There's no reduce
specifically defined on CollectionOfOne; it's fallout from being a Collection (technically Sequence). We certainly wouldn't add it if it weren't present, since it is useless. But the general question stands: why have, say, map
on both Collections and Optionals, but not reduce
?
I think a big part of the answer is that it really isn't a common operation if you're not trying to chain everything in one expression, and even then, it's only useful if your "nil" value is relevant to your "non-nil" value, which I think is pretty uncommon. The fully general pattern I'd use for this is foo.map { 1 + $0 } ?? 1
(i.e. your implementation). Is foo.reduce(1, +)
simpler than that? Well, yes, but it's also more restrictive—it comes out worse for foo.map { 1 + $0 } ?? 0
. (Specifically, foo.reduce(0) { $1 + 1 }
) That certainly doesn't mean "reduce
shouldn't be added", but if it's not going to be the right tool for the job very often, does it belong in the standard library?
…But on the other hand, what harm would it do?

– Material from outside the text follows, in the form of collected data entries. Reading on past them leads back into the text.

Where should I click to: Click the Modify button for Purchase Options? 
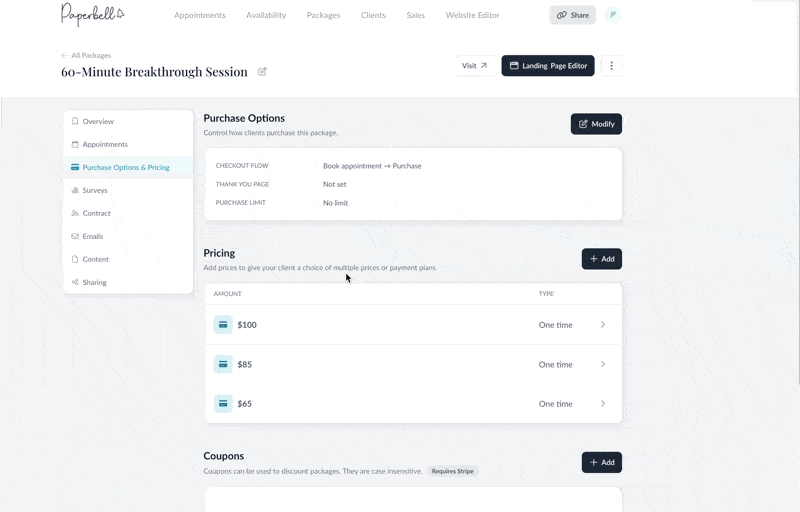[596, 124]
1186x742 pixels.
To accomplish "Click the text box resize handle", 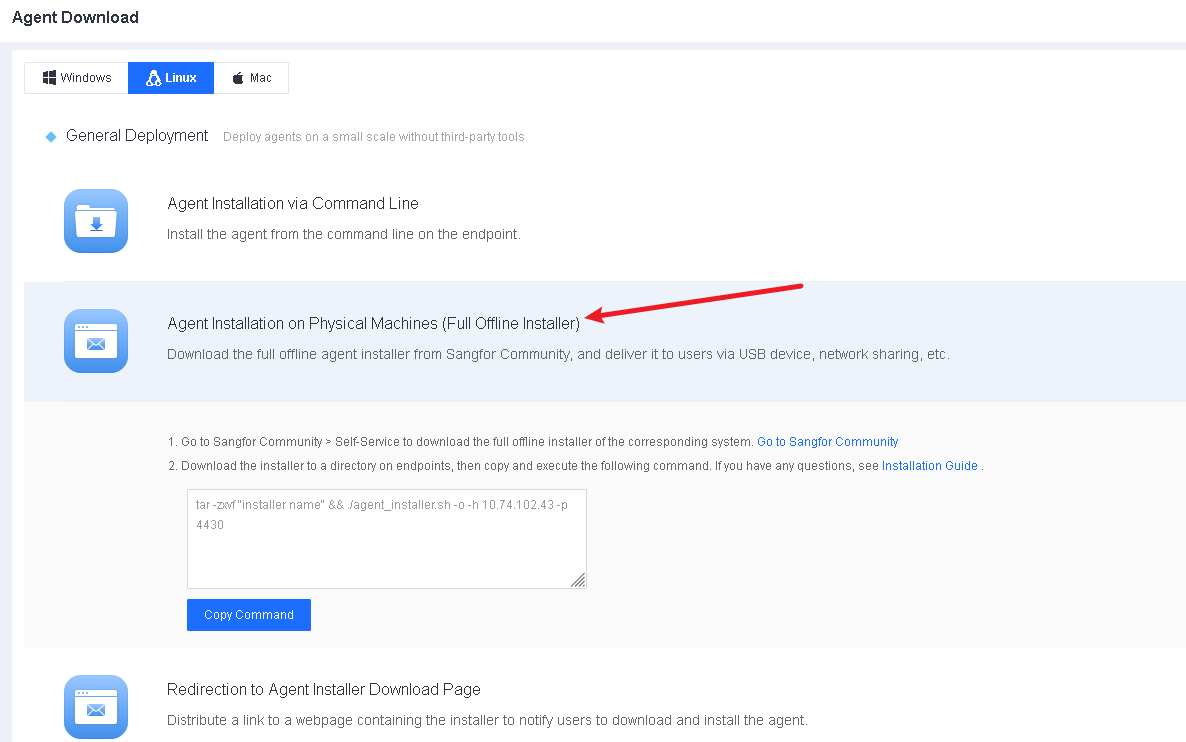I will point(578,580).
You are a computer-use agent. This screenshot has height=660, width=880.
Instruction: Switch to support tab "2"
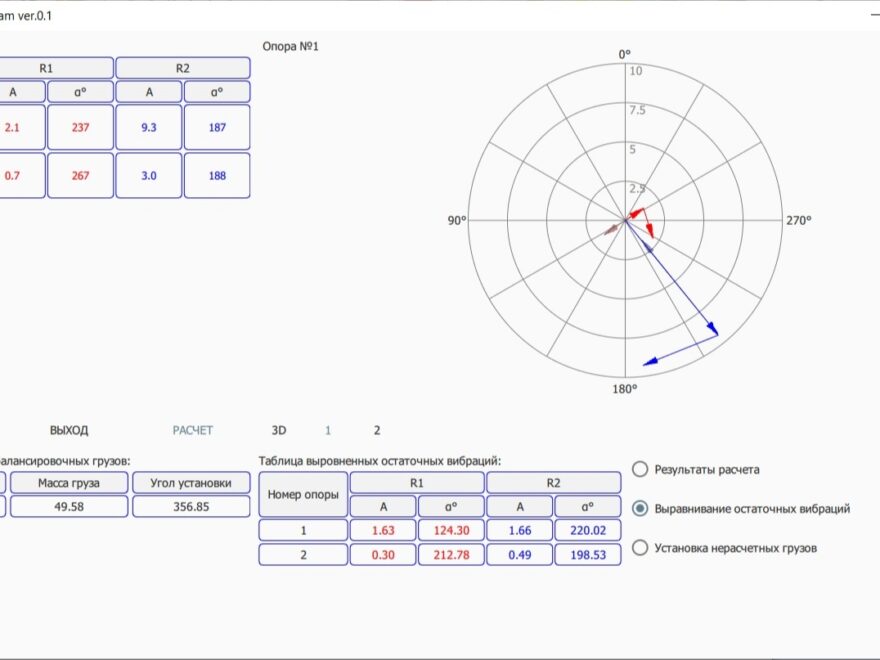(377, 430)
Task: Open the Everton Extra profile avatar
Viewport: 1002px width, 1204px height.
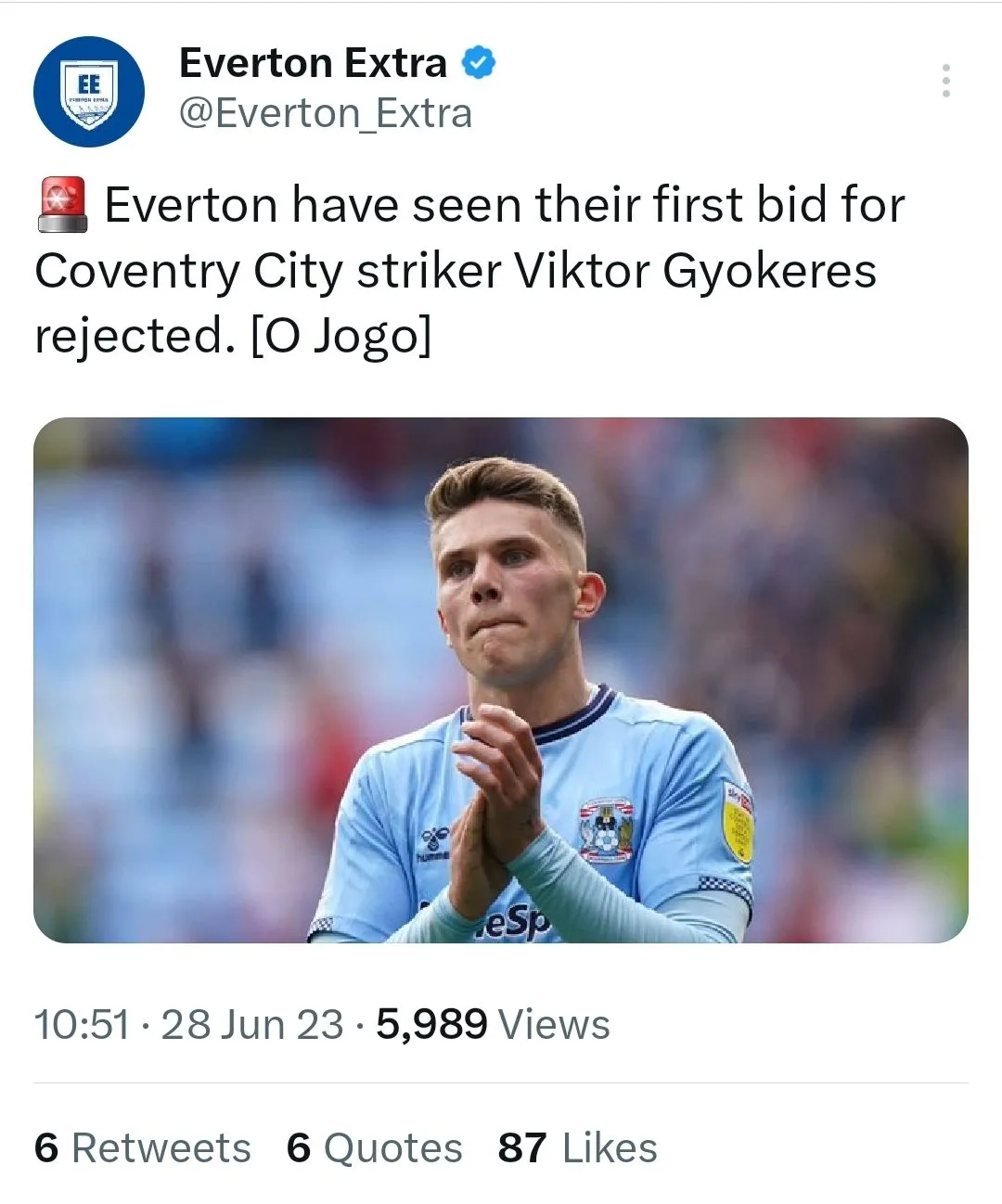Action: coord(89,92)
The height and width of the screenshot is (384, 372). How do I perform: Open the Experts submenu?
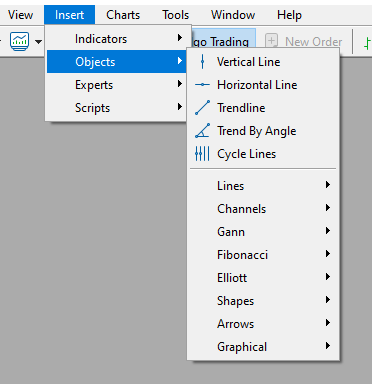click(x=116, y=85)
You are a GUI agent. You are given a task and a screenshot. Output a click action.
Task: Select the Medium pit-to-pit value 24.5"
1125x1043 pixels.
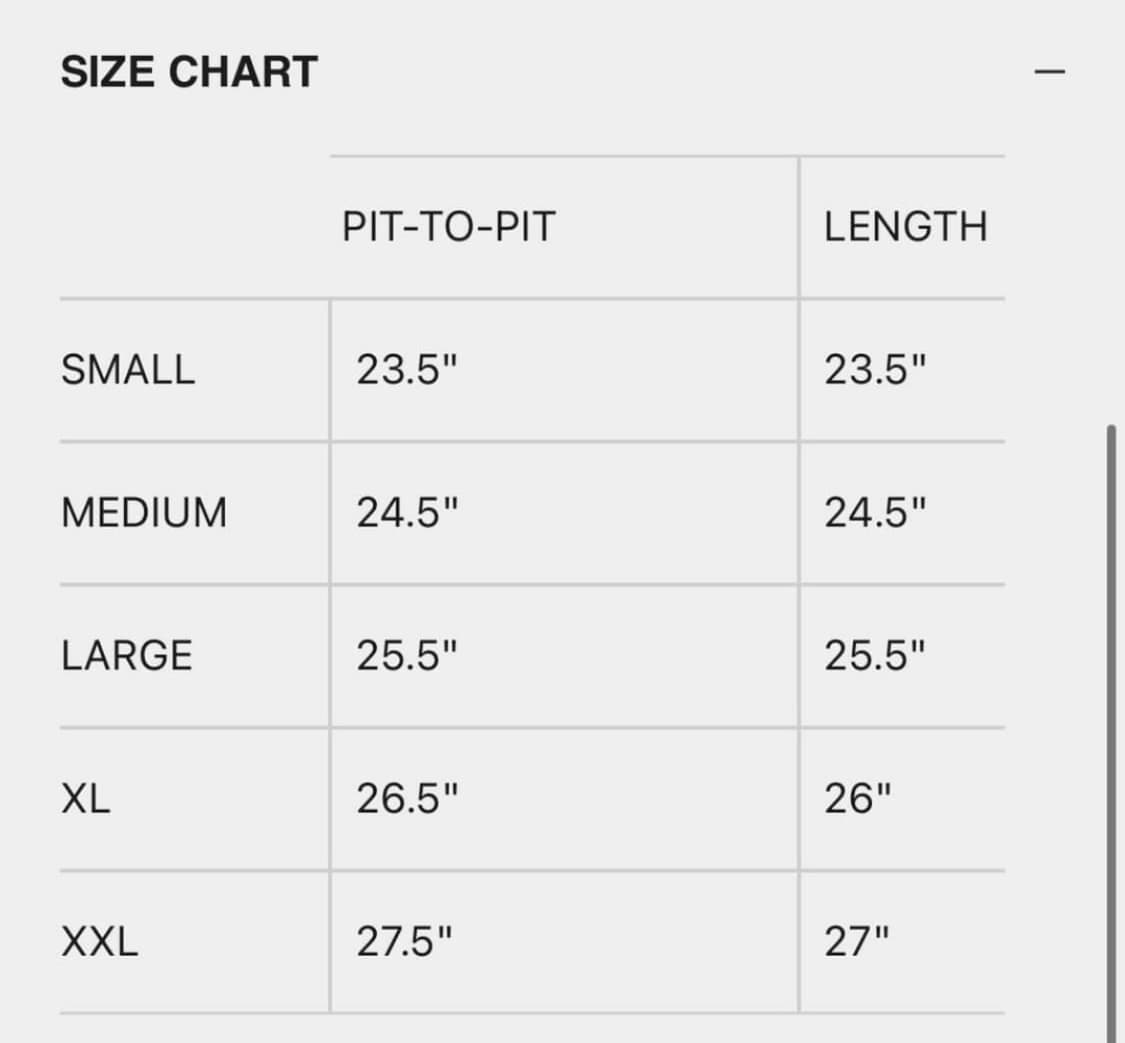406,513
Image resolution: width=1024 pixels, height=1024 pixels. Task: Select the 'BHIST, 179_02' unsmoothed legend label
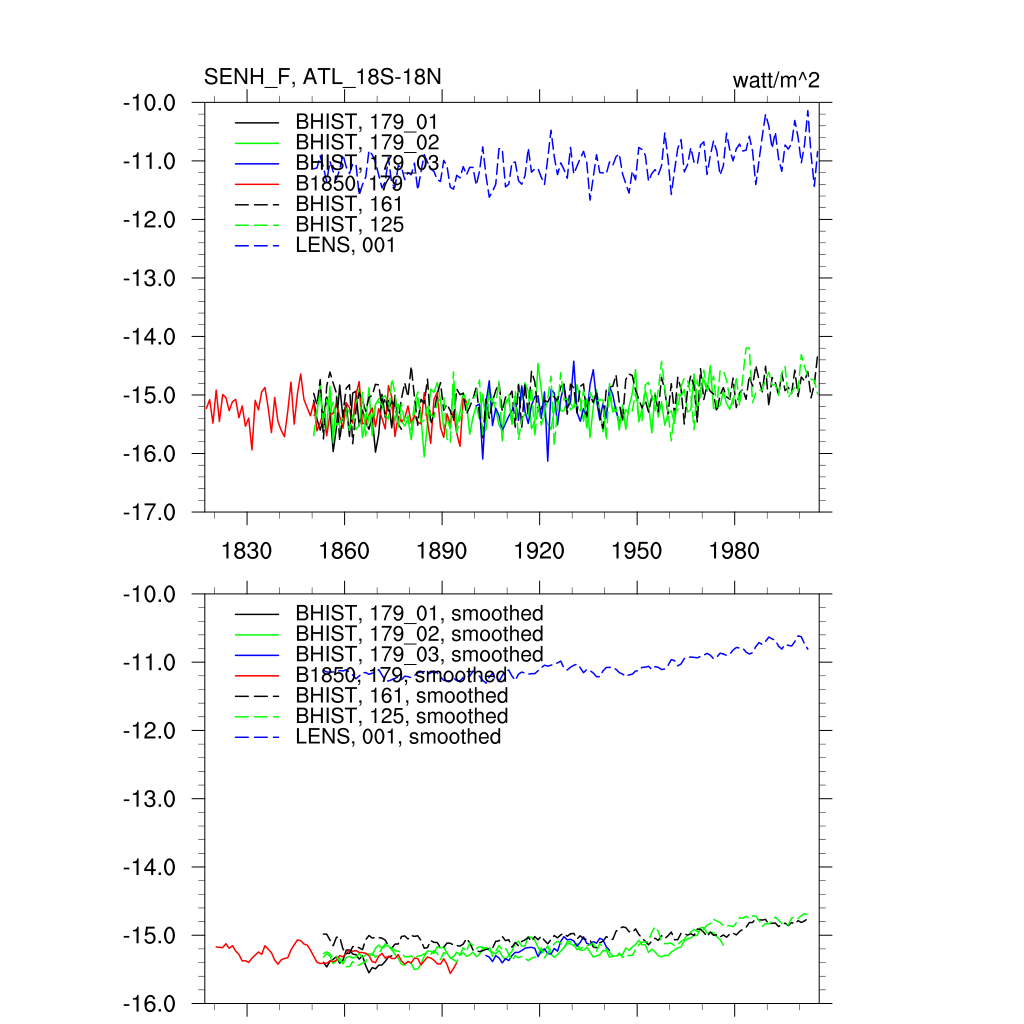pos(366,143)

FWIW, the only other thread I've found on this is one you participated in: Add Optional.filter to the Standard Library - #41 by gwendal.roue. I'm personally of the opinion that (a) Optional is not a Collection, but also that (b) that shouldn't stop us from adding the Collection-like operations (monadic, foldable, whatever) that make sense on Optional.*
* Whether there should be, say, a Foldable protocol is a separate issue that unfortunately gets into binary compatibility problems.